The following is a letter that Dr. Hanson wrote to the Knight Family as a follow-up to his Fellowship Grant in their daughter’s memory:
Thank you all for the opportunity to share my insights at the Sarah Knight annual golf outing. Back in 2017, as a postdoctoral fellow from the University of British Columbia, I was the first-ever recipient of the Sarah Knight Myocarditis Foundation Postdoctoral Fellowship, where I had the honor and privilege to speak to you in person thereafter at one of the memorial golf outings. Now at Stanford University, the fellowship that the Knight’s sponsored in Sarah’s honor through your kind charitable donations have profoundly impacted myocarditis research and has helped advance my career. For that, I am forever grateful to all of you. Because of your continued support, we’ve been able to raise awareness about myocarditis in the community. I wish to thank all the hard work and commitment of the Myocarditis Foundation and visionaries like Dr. Cooper. They dedicate their careers to improving our understanding of and ability to diagnose and treat this devasting disease. Many lives have been saved because of their efforts and contributions, yet significant challenges remain.

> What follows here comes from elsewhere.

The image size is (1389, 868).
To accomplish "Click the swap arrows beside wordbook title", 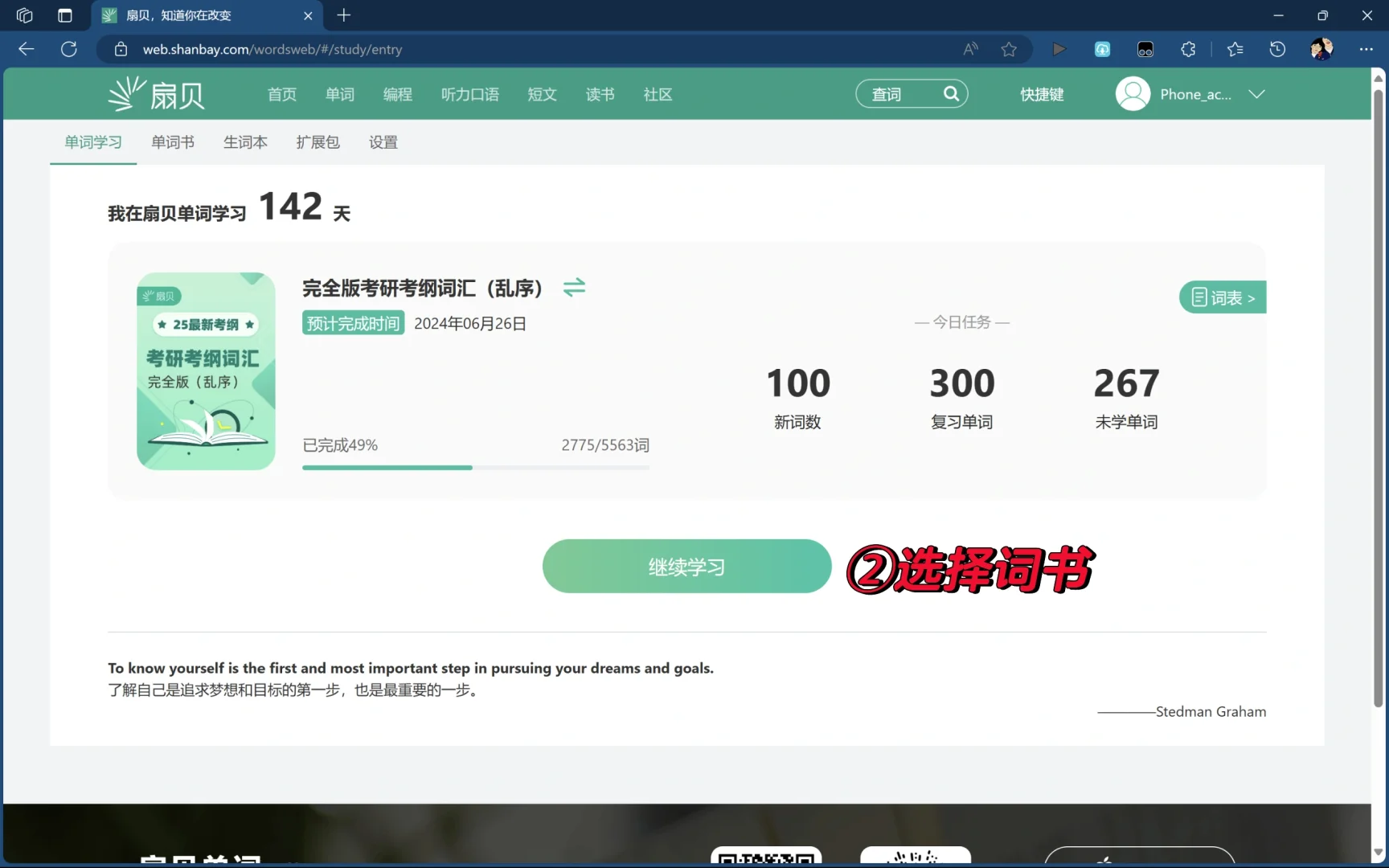I will [574, 287].
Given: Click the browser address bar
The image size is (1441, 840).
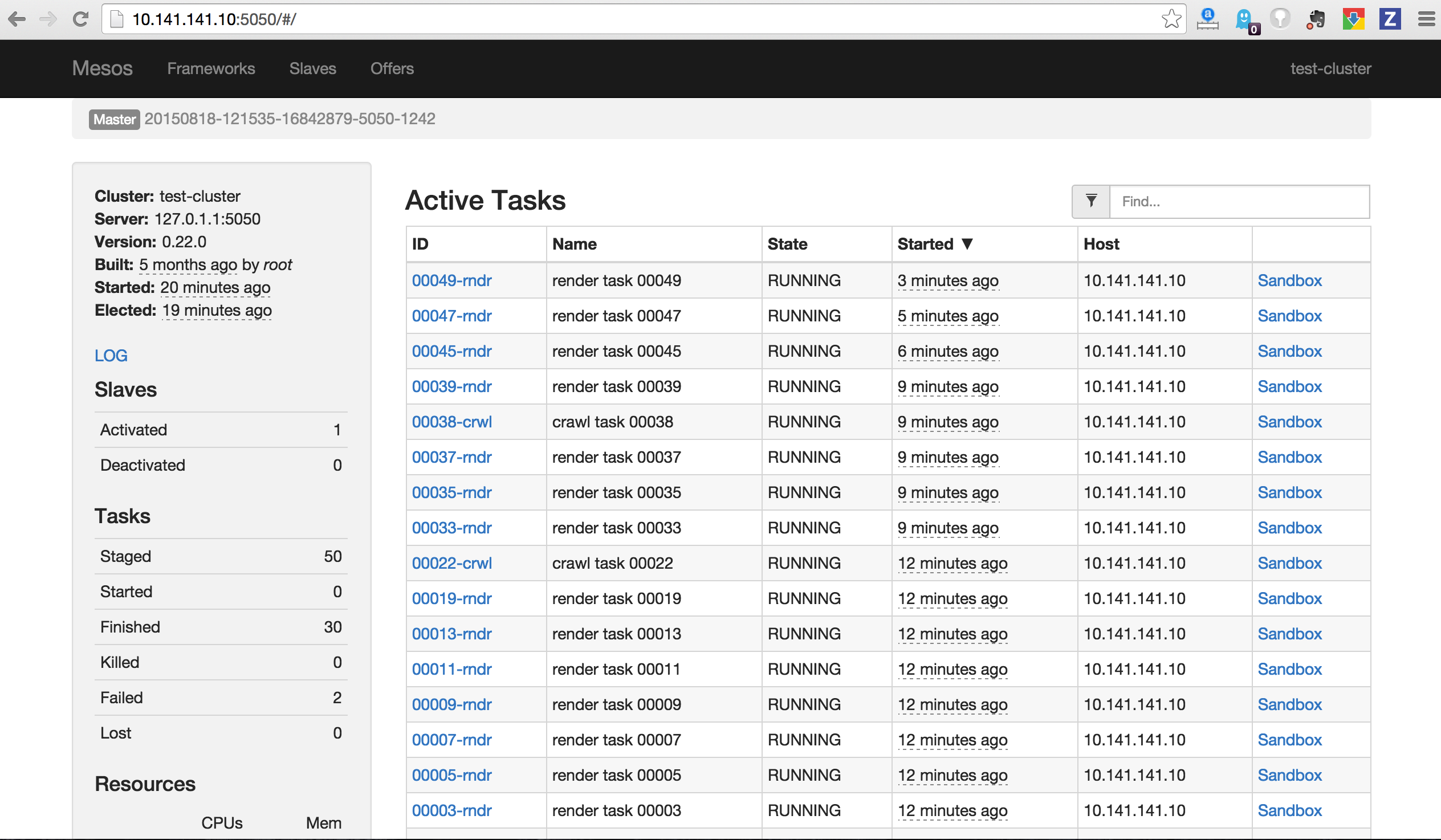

My research over the past 10 years has focused on improving the diagnosis of myocarditis. As many of you know, myocarditis is defined as inflammation and associated damage to the heart muscle. However, it may not present with any symptoms of heart damage, and patients may exhibit flu-like illness. Therefore, myocarditis is not often suspected in the clinic and goes undiagnosed. My research has focused on developing a blood-based test that, along with diagnostic imaging, can inform physicians if patients have myocarditis, even without symptoms of heart failure, so that they can be treated earlier. This also negates the need for invasive heart biopsies, which would not be performed on patients who don’t show any signs of heart failure. We’ve demonstrated that specific protein markers identify myocarditis in cellular and murine models. My lab in Vancouver is working on confirming this in humans. In addition, we recently showed that viruses are much more common in the failing heart of many conditions using an advanced strategy to detect them in patients who have had heart transplants, opening the door for doctors to screen for viruses in the heart, which may also impact treatment. During the pandemic, my lab also studied COVID-19 and its impact on the heart. We demonstrated how heart injury occurs in critically ill COVID-19 patients. At Stanford, I’ve developed a biobank, a repository of human blood samples that allows us to study numerous patients, which will significantly impact and direct new diagnostics and treatments. I hope to share my knowledge in this regard and work with Dr. Cooper and the Myocarditis Foundation as they establish a global Myocarditis patient biobank that will surely make significant progress in our understanding, diagnosis, and treatment of myocarditis.
Thank you all for your continued support; your contributions have made and will continue to make a considerable impact on myocarditis research, diagnosis, and treatment. I want to especially thank the wonderful hosts of this event, Greg and Susan Knight; without their continued commitment, my postdoctoral research would not have been possible. Thank you all!